For further information, contact
Natalie Poland
Curator of Pictorial Collections
Hocken Collections
University of Otago
natalie.poland@otago.ac.nz
Tel 64 3 479 5600
About the works
The earliest twentieth-century works showcased in the exhibition are paintings by W. H. Allen and R. N. Field, painted in the style of post-impressionism.
This pair of English artist-teachers was enticed to Dunedin by New Zealand’s Education Department with the goal of improving the standards of teaching in this country’s art schools. Based at the Dunedin School of Art, Colin McCahon, Doris Lusk and Toss Woollaston were among their pupils.
Many New Zealand artists keen to innovate and support an emerging nationalism translated modern idioms and selected distinctively New Zealand subject matter for their paintings. This is visible in regional landscapes such as Rita Angus’s cubist Central Otago (1940), and in Russell Clark and Dennis Knight Turner’s paintings, Cabbage trees and Punga forms, that focus on singular native plant species.
This search for a nationalist expression led to Colin McCahon’s Crucifixion (1947), which used local models and the Nelson landscape in his retelling of a biblical story.
Art from the sixties and seventies is represented through the landscape paintings of Ian Scott, Michael Smither, Robin White and Brent Wong.
The influence of surrealism is evident in Leo Bensemann Untitled [St Bathans] (c. 1966) and in Brent Wong’s painting, External reverberation (1969). The post-modern art of the recently deceased Scott is celebrated by the inclusion of his painting A Bright Place (1969), which shows a woman in a mini-dress running through the parkland of the Waitakere Ranges. This references American pop art. The title of Scott’s picture pokes fun at the geographical determinism that claimed the distinctiveness of New Zealand paintings was partly due to the clear quality of light experienced in this country.
A trip stateside where McCahon saw works by American Abstract expressionists including Mark Rothko and his Muriwai studio, established in 1969, saw a marked change in the style and his use of large loose canvases to create paintings that needed to be walked along. McCahon’s response to Muriwai beach is captured in the epic five-part Te tangi o te pipiwhararua (The song of the shining cuckoo) painted in 1974.
Examples of works recently acquired by the Hocken include a contemporary painting by Graham Fletcher, produced earlier this year Untitled (Sugar Loaf Waka), and purchased just last month. This painting by Fletcher, who is now based at the Dunedin School of Art, examines notions of cultural authenticity by illustrating an imaginary domestic interior, which reveals a home furnished with a retro 1960s design aesthetic and a décor infiltrated by multi-cultural appropriation and pastiche.

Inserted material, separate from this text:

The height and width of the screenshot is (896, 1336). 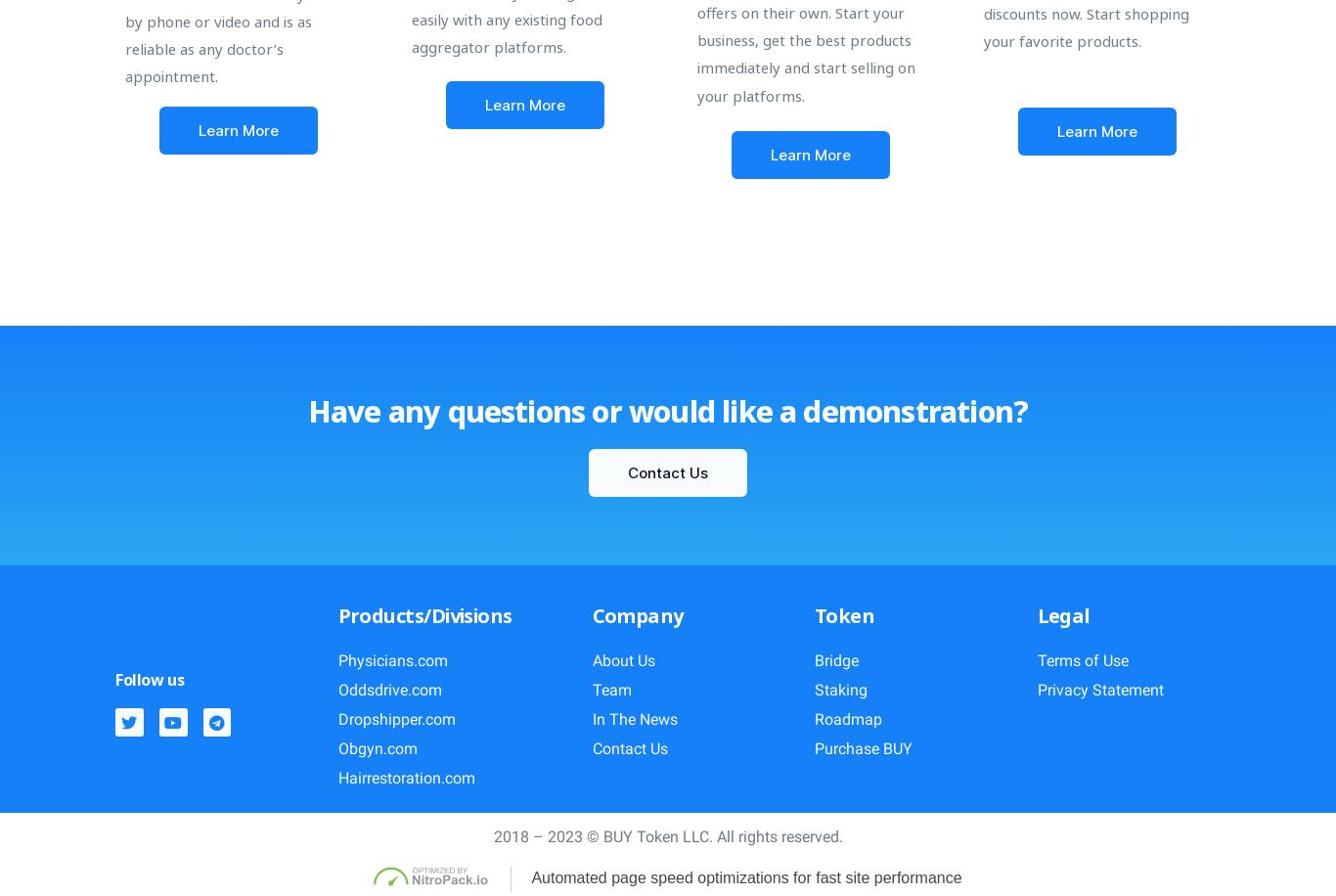 What do you see at coordinates (840, 690) in the screenshot?
I see `'Staking'` at bounding box center [840, 690].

In a contemporary age that is increasingly defined by multiculturalism, hyperconnectivity and artists working in new media, it is timely to consider whether the idea of a geographically distinct New Zealand art form is a valid concern. By encouraging us to reflect on the nature of iconic images, this exhibition questions whether the power of a physical painting and its New Zealandness has been diminished or enhanced by digital reproductions, online access and global image networks like Google Art Project – Natalie Poland.